### [RECORD EXTRACTS]
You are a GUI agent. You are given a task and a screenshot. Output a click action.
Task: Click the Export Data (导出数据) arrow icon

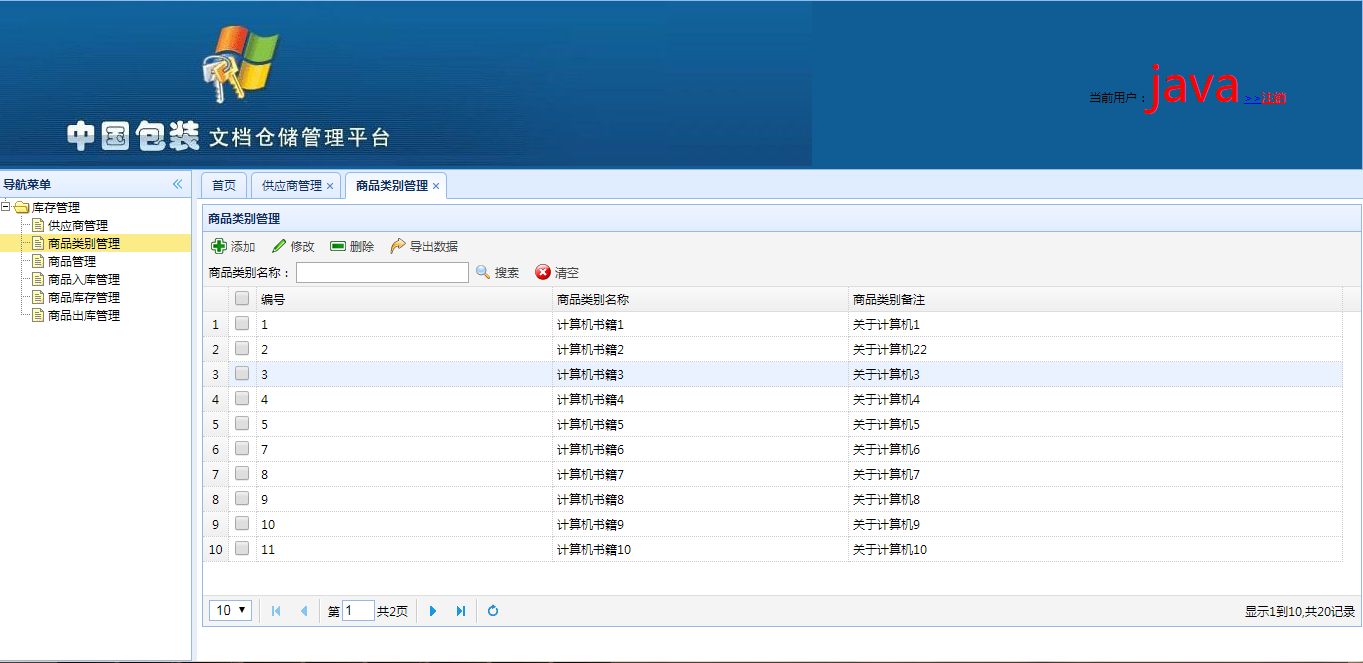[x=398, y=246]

---

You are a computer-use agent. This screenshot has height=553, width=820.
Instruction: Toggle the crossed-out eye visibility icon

### [WHAT TO PRODUCE]
Copy every line from the material in which the word "agent" can be found.

### [REPLY TO THE EXERCISE]
You are a GUI agent. You are given a task and a screenshot. Output a click action.
You are a computer-use agent. This screenshot has height=553, width=820.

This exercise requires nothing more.